PROBLEMS TO WORK ON:
1 > In the passage on pulao, what does the Persianized name "hazar pasand" mean?
2 > Pick up the passage on pulao after its final sentence and keep writing in the same style.

PASSAGE:

☆ ☆ ☆

Try these different kinds of Pulao for dinner.
Pilaf or pilau is a rice or wheat dish made by cooking the grains in stock or broth, adding spices and other ingredients such as vegetables or meat, by using a process to achieve cooked grains that do not stick together. Such grain methods expanded throughout a huge span from India to Spain during the Abbasid Caliphate, and later to the rest of the world. Such meals gave rise to the Spanish paella and the South Asian pilau or pulao and biryani. The Indian epic Mahabharata, according to author K. T. Achaya, mentions an instance of rice and meat cooked together. In ancient Sanskrit works like the Yjavalkya Smriti, "pulao" or "pallao" is also used to refer to a rice dish, according to Achaya. These references, according to food writers Colleen Taylor Sen and Charles Perry, as well as social theorist Ashis Nandy, do not significantly correlate to the frequently used meaning and history implied in pilafs, which appear in Indian narratives after the mediaeval Central Asian conquests. In India, Pulao is usually made with rice and either lentils or vegetables, such as peas, potatoes, french beans, or carrots, or meat, such as chicken, fish, lamb, pork, or prawns. Long grain rice or aromatic rice, cashew nut, raisin, saffron, ghee, and numerous spices such as nutmeg, bay leaf, cinnamon, cardamom, cumin, clove, and mace are used to make a traditional Bengali pulao. A few more ornate pulaos, such as hazar pasand, have Persianized names ("a thousand delights"). It's frequently served at weddings and special occasions, but it's not uncommon to have it for lunch or dinner. It has a high level of food energy and fat. A pulao is frequently served with raita or spicy yoghurt.

☆ ☆ ☆

RECORDS PROVIDED:
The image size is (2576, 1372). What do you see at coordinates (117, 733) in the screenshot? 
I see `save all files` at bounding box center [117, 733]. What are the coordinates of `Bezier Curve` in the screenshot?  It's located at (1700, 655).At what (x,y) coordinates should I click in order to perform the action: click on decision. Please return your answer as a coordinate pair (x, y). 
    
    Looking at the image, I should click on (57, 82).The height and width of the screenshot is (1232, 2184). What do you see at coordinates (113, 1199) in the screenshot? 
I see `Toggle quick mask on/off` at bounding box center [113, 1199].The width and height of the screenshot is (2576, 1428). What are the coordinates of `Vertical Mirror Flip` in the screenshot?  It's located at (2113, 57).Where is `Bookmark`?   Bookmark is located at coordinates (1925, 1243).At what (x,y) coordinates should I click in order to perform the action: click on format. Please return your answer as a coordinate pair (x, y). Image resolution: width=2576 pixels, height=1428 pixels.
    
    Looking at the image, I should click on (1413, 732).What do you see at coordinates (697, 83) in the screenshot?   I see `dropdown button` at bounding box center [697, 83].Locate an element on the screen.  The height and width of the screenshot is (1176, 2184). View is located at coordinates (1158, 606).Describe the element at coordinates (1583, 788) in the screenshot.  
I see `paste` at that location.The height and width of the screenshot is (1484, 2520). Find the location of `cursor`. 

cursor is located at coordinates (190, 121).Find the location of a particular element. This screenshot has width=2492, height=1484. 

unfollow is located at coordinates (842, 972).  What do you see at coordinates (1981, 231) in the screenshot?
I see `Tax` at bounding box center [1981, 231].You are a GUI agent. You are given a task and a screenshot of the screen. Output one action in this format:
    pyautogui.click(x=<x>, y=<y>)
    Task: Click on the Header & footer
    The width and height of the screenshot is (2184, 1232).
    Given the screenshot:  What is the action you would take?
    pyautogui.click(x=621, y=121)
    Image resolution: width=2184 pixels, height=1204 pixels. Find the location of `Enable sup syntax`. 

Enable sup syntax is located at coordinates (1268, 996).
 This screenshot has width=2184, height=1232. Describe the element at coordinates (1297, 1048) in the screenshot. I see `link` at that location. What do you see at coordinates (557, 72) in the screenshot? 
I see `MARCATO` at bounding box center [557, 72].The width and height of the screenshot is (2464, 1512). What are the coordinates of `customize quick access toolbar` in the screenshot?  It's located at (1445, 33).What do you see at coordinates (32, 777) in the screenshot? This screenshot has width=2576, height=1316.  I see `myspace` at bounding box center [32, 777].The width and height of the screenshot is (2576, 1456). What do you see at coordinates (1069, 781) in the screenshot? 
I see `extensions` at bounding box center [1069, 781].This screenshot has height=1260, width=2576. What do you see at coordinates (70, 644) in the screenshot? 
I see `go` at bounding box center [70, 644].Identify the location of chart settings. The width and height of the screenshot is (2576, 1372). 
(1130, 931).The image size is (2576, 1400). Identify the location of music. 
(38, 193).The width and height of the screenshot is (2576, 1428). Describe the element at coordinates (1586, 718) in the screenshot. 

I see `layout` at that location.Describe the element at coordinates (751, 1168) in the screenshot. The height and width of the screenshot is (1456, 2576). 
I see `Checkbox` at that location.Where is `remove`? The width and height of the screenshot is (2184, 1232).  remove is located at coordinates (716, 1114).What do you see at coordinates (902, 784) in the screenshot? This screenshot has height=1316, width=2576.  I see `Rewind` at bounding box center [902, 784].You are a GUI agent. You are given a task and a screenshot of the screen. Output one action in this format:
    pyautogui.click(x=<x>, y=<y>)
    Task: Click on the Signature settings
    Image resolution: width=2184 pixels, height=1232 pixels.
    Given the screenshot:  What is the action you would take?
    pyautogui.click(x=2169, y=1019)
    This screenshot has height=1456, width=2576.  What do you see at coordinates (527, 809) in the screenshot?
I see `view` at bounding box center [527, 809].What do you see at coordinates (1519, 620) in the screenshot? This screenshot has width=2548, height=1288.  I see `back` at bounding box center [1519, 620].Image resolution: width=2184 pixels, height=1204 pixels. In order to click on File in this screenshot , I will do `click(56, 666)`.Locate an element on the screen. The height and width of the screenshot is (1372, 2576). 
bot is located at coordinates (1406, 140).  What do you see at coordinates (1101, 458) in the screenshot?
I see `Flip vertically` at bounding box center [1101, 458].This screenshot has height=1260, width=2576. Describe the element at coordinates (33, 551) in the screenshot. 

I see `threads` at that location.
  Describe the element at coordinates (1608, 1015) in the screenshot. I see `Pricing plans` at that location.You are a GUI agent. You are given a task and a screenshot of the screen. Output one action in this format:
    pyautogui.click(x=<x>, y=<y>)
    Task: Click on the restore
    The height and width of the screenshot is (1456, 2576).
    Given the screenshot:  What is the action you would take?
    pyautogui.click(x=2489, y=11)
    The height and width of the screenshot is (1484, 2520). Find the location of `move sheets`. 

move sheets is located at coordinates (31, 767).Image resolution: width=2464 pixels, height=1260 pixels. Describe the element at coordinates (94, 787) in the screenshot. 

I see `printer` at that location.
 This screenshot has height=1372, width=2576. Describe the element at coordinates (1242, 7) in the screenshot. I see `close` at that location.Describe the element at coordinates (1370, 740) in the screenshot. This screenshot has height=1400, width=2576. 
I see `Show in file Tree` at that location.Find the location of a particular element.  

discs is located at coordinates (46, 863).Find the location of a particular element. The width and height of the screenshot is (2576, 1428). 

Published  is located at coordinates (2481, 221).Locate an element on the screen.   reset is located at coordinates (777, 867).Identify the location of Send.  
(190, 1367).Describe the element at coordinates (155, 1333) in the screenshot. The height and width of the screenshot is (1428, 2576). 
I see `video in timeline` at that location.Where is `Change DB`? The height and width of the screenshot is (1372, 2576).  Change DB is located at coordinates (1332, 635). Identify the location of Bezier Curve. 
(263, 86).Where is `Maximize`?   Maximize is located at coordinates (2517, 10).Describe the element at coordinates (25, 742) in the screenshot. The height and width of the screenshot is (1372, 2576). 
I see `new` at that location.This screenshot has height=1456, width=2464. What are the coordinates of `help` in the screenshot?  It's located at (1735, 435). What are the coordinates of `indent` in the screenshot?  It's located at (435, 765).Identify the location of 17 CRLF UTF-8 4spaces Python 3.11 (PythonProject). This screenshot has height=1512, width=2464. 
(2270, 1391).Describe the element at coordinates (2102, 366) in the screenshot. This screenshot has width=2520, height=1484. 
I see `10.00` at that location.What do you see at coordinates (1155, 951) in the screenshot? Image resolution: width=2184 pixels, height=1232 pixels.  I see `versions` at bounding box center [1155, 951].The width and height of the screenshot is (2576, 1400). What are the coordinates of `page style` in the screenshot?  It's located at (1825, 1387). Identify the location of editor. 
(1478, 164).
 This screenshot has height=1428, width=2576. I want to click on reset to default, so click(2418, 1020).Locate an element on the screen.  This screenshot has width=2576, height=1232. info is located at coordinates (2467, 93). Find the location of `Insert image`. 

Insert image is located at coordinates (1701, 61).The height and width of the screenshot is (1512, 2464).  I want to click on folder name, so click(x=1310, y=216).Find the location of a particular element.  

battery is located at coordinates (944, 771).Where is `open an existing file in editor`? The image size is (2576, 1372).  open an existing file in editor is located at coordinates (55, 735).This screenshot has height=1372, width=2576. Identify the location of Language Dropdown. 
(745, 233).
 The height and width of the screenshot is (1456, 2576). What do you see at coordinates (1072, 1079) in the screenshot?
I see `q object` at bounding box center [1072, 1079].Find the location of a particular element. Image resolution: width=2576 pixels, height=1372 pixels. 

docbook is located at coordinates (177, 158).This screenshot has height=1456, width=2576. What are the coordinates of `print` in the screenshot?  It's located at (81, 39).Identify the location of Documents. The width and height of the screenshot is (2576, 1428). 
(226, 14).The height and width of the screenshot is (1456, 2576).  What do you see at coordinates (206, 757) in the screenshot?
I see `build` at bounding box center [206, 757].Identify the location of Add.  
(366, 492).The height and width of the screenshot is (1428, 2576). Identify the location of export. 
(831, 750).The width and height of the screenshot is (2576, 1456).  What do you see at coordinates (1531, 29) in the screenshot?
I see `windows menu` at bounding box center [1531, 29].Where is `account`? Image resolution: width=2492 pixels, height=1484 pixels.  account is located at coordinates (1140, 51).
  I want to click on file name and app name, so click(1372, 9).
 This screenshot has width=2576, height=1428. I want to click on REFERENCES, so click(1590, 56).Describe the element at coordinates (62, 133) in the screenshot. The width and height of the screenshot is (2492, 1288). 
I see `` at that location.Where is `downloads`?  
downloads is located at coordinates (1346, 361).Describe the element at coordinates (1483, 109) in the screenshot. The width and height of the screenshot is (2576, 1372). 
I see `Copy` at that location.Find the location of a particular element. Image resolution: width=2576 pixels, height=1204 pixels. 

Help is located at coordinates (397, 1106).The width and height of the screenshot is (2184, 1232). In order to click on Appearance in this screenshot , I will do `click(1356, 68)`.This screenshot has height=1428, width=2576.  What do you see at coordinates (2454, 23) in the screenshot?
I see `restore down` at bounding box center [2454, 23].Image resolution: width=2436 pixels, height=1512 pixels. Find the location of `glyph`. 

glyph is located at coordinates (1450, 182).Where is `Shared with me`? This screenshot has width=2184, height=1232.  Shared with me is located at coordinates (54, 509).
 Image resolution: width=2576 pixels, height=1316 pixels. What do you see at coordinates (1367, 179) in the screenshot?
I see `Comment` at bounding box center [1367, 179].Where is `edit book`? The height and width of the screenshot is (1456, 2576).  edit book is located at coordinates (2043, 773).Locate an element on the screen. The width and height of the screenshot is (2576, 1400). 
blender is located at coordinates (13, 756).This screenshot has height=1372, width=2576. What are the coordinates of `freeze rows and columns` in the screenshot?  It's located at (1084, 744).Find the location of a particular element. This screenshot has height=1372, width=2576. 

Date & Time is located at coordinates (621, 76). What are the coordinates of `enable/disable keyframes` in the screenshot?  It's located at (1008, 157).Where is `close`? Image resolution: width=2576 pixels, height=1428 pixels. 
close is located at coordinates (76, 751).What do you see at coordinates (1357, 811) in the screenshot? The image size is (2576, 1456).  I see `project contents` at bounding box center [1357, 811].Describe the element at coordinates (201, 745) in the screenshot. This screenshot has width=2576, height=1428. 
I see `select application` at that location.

☆ ☆ ☆

ANSWERS FOR THIS EXERCISE:
1 > It means "a thousand delights."

2 >
Here are some different types of Pulao you can have for dinner-
Pashtooni zarda pulao is a classic meal cooked to celebrate Meethi Eid and is a fantastic festive pulao recipe. The 'Zarda Pulao,' also called 'Meethe Chawal' or Zarda in some parts, is said to be derived from the Persian term 'Zard,' which literally translates to yellow and reflects the dish's orange-yellow tint. It's made with saffron and rosewater, which give the meal an aromatic and colourful flavour. It has an opulent sweet flavour thanks to the addition of khoya and sugar.